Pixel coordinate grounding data
------------------------------------

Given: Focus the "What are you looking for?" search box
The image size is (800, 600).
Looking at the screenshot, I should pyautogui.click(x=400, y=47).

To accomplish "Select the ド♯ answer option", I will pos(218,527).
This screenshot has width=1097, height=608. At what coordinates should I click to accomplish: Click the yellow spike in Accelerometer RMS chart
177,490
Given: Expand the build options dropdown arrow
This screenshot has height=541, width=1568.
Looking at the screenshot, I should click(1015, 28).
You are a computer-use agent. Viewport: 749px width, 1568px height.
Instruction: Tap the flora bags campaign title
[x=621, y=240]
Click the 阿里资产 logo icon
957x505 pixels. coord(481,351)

------------------------------------

__Activity__.
A single number is expected: how many lines of the data hold the string "Given".

__Answer area__.
2